Ndéné ne peut plus reculer. Alors il avance. «J’étais allé trop loin dans l’ombre et la solitude. Il était plus facile pour moi de m’y enfoncer que de rebrousser chemin.» Ndéné franchit les cinq pas qui le séparent définitivement de sa famille. Tout comme il va jusqu’au bout du couloir final, celui avec lequel s’achève le roman, en toute lucidité.
Prix Kourouma avec son premier roman, Terre ceinte, Mohamed Mbougar Sarr livre avec De purs hommes une œuvre de très haute tenue. La langue y est chatoyante, la construction subtile, l’analyse profonde. Le roman ne se contente pas de briser un tabou, ni de dénoncer l’homophobie. Il explore en profondeur et sous un éclairage sociologiquement cru le pouvoir des croyances, la lâcheté collective («On ne peut rien cacher à l’inquisition sociale»), l’humanité par la violence, la rumeur, le courage d’être soi.

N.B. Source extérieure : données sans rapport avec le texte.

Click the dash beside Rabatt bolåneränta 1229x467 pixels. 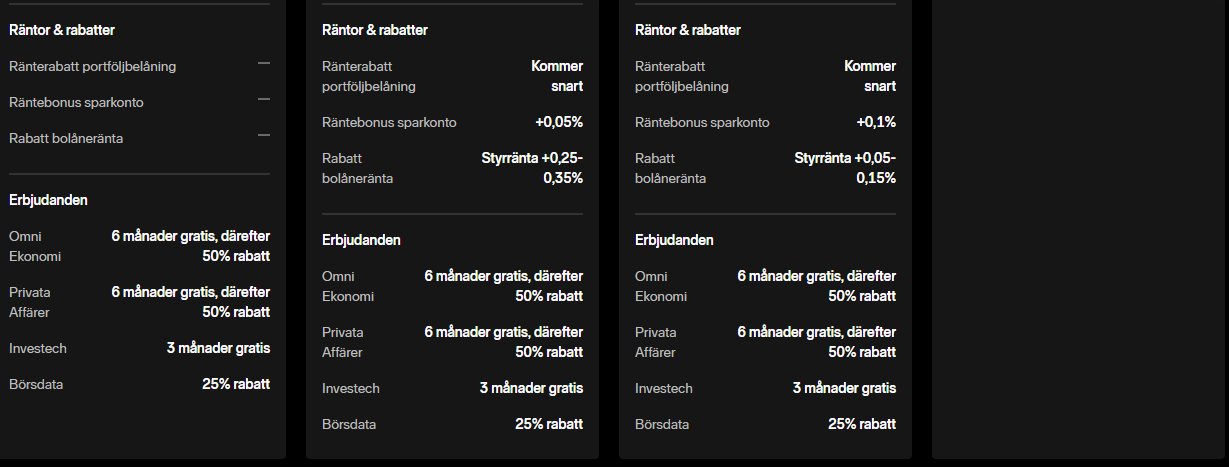pos(264,135)
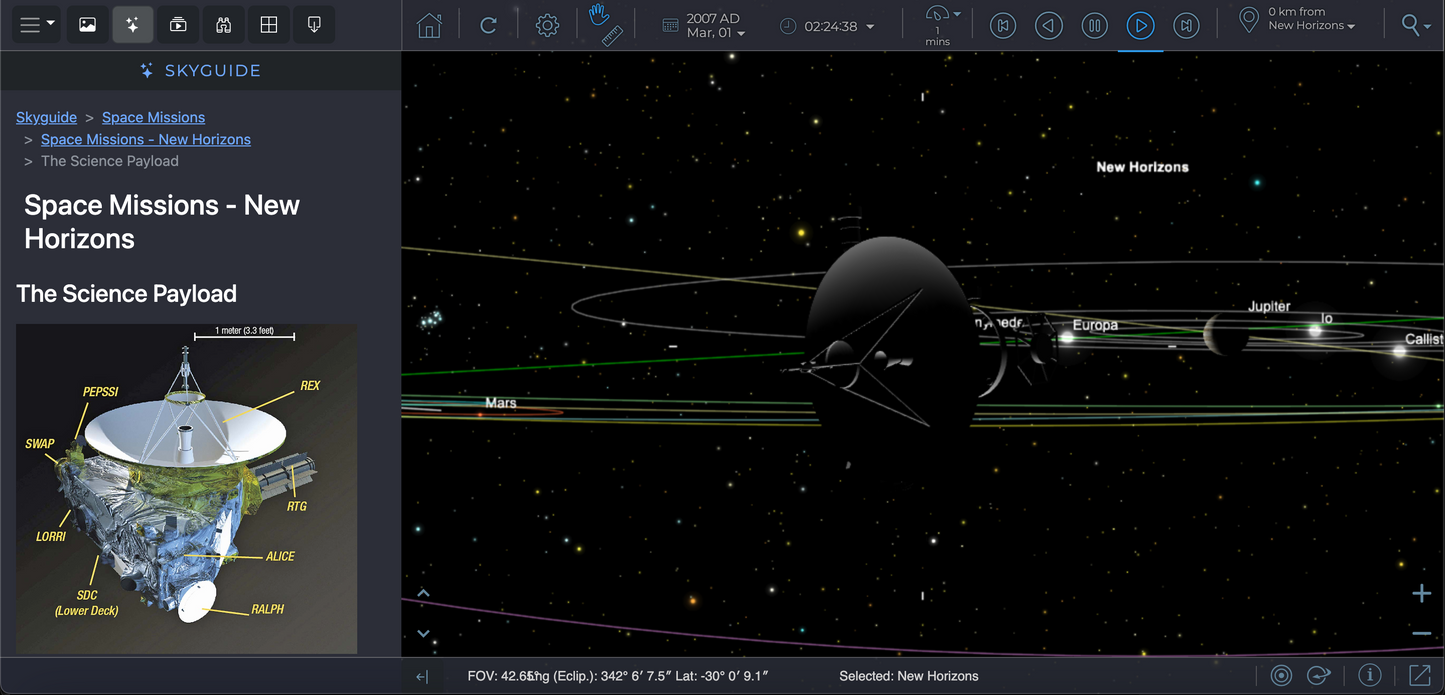Toggle the Skyguide sparkle button

tap(132, 25)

Ce roman dénonce la bêtise humaine, la lâcheté individuelle et l’aveuglement collectif. «Ce sont de purs hommes parce que à n’importe quel moment la bêtise humaine peut les tuer, les soumettre à la violence en s’abritant sous un des nombreux masques dévoyés qu’elle utilise pour s’exprimer, selon l’origine, la classe sociale, la richesse, la religion.»
Un roman magistral de l’Afrique contemporaine.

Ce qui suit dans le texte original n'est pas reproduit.